Re: combinations of 4

From: Valdis.Kletnieks@vt.edu
Date: Tue Apr 09 2002 - 00:10:57 EDT


On Mon, 08 Apr 2002 23:08:02 EDT, Michael Greenberg said:

> > 1) "do not contain null" - that's *different* than "A..Z". There's a
> > *lot* of instructions that contain non-printable non-null characters.
> > Most of them, in fact. For a 32-bit instruction, there are 2^32 (or
> > 4,294,967,296, of which 4,228,250,625 (or 255^4) do *not* contain nulls.
> > Only 66,716,671 (or about 1.5%) of all possible 32-bit instructions *DO*
> > contain a null.
>
> While your other comments are insightful (and incredibly interesting),
> I believe KF intended to simply insert all of these generated sequences
> into a call to __asm__() or a similar function and then 'sort the rest
> out in gdb', that is, see what calls were valid. While your method
> will get you better results, isn't a kludge, and will probably work
> while his will not, that's not quite what he was asking.
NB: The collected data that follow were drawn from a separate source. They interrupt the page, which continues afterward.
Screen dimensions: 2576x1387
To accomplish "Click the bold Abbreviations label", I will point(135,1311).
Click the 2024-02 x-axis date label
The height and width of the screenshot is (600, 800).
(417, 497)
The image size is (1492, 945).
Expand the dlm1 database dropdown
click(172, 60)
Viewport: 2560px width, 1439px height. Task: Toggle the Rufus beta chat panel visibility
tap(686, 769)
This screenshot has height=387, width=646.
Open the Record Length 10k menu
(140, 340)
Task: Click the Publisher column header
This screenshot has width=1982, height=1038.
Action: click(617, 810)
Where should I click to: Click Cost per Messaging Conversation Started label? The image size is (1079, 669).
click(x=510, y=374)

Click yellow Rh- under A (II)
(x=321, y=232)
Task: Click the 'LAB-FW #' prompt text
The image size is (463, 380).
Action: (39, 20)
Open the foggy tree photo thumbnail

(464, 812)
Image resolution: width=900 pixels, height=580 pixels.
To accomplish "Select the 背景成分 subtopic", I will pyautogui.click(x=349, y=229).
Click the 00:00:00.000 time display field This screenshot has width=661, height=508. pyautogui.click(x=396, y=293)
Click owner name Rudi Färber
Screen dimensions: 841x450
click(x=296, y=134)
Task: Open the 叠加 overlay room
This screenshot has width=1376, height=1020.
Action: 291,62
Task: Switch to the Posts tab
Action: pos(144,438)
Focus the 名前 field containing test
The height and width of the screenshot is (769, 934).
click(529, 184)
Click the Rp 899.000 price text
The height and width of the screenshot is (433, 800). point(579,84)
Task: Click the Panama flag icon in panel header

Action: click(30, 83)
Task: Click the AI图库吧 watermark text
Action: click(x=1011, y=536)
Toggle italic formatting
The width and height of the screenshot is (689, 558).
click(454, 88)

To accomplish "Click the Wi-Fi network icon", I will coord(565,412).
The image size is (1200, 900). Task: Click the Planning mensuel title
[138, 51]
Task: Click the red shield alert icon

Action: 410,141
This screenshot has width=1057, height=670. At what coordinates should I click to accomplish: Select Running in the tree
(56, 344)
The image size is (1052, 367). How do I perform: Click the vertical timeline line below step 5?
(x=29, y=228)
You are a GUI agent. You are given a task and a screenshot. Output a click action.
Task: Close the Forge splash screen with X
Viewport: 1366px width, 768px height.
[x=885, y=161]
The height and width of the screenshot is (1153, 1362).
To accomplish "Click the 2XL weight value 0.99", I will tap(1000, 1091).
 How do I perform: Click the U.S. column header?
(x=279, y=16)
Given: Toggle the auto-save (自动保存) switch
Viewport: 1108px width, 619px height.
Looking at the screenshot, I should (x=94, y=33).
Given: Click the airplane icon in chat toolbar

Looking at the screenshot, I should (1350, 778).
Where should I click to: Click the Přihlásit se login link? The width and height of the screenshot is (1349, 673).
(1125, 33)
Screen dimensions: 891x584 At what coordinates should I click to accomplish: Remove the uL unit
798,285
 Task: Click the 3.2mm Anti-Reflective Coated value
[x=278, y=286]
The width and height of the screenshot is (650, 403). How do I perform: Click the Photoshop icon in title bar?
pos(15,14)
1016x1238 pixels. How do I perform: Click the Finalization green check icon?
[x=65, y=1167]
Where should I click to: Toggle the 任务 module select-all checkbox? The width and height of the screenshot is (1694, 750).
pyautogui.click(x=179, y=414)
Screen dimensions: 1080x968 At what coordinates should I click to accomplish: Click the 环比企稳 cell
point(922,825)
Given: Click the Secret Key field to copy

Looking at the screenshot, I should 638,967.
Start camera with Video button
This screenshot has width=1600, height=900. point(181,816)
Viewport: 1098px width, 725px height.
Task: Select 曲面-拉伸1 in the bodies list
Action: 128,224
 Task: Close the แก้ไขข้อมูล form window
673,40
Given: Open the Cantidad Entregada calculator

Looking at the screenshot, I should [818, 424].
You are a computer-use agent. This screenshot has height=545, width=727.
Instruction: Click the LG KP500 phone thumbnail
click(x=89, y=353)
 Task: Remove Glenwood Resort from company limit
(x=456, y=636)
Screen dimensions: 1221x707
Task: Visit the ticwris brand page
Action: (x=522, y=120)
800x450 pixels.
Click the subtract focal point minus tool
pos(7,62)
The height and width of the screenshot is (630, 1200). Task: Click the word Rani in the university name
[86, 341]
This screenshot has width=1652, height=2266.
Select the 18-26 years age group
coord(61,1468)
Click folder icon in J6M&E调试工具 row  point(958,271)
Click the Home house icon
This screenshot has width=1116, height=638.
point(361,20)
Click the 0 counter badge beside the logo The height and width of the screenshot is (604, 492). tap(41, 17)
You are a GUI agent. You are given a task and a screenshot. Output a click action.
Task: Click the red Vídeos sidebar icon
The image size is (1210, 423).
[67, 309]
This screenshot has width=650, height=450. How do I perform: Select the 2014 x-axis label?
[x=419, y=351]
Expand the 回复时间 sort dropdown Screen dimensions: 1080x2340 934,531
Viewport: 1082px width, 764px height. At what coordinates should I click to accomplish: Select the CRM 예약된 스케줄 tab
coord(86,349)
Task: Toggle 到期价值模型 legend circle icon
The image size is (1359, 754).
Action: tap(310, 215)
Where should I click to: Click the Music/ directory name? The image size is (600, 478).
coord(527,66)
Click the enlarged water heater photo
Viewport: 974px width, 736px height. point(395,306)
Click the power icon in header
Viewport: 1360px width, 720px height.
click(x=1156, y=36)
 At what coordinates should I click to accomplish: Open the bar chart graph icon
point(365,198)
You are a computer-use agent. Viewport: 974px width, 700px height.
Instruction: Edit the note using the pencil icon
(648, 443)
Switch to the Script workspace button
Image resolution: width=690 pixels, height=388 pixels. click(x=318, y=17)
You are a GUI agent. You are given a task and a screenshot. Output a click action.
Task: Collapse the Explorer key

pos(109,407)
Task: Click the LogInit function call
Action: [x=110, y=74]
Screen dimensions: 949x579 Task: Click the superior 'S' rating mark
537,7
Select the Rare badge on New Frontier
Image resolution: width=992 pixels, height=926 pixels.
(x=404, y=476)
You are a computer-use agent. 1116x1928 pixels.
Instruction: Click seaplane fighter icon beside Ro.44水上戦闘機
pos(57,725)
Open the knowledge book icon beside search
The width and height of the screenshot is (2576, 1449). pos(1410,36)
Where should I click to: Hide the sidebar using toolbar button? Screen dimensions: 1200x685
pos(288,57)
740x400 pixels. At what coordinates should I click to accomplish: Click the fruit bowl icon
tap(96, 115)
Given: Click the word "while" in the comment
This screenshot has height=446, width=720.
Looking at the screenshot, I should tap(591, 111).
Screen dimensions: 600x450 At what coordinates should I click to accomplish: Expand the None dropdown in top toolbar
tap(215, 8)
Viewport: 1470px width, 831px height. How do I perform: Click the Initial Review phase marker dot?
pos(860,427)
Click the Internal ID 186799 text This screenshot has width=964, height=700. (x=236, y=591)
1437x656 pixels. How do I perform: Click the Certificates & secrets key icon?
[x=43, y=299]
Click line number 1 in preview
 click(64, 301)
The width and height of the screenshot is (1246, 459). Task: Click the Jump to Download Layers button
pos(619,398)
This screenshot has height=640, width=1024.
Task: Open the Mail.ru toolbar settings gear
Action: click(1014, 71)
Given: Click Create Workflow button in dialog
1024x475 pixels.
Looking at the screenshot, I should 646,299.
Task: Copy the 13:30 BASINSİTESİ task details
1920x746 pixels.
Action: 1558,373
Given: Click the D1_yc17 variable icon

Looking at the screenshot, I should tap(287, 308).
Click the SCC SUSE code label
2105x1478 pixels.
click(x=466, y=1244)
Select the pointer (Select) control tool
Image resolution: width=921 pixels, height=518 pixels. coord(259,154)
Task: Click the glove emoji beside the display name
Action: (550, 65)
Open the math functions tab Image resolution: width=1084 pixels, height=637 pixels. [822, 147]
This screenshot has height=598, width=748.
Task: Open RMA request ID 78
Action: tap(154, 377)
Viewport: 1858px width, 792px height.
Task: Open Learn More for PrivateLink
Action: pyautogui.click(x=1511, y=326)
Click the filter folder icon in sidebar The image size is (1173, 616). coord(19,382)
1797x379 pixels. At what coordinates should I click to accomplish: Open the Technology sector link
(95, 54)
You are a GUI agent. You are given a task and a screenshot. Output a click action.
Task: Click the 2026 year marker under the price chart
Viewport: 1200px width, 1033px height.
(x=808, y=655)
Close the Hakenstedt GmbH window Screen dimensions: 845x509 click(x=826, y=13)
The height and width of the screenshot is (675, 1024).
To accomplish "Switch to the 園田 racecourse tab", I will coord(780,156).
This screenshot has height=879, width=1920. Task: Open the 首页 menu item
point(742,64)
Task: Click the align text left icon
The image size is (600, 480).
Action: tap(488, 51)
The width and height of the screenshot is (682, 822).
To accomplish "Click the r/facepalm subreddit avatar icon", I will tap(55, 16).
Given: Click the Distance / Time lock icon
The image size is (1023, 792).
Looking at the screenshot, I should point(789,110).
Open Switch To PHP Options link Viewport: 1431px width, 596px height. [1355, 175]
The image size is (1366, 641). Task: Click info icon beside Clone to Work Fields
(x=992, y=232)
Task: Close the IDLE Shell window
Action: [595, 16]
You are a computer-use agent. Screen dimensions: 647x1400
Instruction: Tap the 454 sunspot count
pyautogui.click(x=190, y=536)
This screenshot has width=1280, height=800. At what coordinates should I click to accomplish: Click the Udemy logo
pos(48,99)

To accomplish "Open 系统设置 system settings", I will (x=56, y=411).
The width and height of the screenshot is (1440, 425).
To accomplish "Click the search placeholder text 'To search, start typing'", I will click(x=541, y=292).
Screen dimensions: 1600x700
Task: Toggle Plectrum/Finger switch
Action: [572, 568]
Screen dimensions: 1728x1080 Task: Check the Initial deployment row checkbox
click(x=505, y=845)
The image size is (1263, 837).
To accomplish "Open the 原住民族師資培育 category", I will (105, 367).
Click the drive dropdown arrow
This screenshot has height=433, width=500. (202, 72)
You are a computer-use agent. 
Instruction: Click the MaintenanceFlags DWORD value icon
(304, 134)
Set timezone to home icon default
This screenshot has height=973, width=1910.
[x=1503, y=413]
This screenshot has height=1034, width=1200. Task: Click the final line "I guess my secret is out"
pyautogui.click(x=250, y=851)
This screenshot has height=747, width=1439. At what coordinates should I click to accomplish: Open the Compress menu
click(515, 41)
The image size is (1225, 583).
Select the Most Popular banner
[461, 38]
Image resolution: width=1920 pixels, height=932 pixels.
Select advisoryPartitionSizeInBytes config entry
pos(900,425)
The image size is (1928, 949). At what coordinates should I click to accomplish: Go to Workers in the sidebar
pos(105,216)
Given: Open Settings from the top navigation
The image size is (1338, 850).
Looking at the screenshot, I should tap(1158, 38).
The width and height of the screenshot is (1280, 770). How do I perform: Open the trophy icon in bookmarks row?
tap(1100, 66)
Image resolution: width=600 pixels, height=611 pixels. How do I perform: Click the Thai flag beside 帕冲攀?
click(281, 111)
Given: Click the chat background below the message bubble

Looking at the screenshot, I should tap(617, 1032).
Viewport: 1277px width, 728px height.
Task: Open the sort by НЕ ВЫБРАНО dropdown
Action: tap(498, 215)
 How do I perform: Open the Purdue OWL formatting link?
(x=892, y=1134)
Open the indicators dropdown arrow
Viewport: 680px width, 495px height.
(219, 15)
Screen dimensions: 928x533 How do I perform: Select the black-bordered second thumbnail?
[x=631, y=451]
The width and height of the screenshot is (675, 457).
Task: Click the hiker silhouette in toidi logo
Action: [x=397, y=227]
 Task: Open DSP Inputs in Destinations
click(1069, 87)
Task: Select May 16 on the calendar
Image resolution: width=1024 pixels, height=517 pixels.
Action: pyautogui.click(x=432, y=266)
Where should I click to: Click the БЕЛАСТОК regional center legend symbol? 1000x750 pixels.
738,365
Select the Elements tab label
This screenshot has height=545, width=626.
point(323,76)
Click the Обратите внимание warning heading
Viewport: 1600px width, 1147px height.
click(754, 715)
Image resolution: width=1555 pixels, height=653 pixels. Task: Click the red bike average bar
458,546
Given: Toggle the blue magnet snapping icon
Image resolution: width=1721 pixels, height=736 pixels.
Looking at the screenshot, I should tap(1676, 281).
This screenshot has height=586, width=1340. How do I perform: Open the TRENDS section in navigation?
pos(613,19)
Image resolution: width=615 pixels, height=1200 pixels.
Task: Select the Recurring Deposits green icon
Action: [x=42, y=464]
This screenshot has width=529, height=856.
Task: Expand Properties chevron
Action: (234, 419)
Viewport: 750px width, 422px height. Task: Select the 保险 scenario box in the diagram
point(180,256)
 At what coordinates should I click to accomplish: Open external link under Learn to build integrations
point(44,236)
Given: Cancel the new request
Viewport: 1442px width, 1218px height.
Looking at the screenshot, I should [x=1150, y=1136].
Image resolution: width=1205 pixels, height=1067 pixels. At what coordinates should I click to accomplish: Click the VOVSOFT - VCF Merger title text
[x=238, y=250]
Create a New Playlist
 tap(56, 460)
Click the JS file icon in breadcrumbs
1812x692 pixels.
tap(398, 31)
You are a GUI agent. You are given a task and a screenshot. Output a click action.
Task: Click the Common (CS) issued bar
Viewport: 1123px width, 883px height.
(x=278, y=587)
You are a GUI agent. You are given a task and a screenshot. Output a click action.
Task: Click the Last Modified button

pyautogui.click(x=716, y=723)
Well.. Hmm.. 4 billion or so possibilities, at 4 bytes a pop - that's
16G for the .o file - and the .c/.s will be bigger (all those "__asm__()"
chew it up - plus any dorking around you need to get gcc, xlc, /bin/as
or whatever to *create* a 16G .o file (hint - most Power chips are 32-bit ;)

I hope you have a *big* /tmp and lots of time... ;)

But you already *know* that of the 4G entries, only 66M or so are
"interesting" in that they contain a null - so turning it around and
making a list of "everything that DOES have a null" and saying "If
it's not in this list, it doesn't have a null" is a *lot* faster....

What *might* be interesting is generating *just those 66M* bit
patterns, and getting gdb to disassemble them, so you have a list of
66M instructions to avoid... and that's almost plausible to do.

for (a=0;a<256;a++)
  for (b=0;b<256;b++)
    for (c=0;c<256;c++)
      print "\0$a$b$c $a\0$b$c $a$b\0$c $a$b$c\0";

Yes, this generates some duplicates. Deal with it - /bin/uniq ;)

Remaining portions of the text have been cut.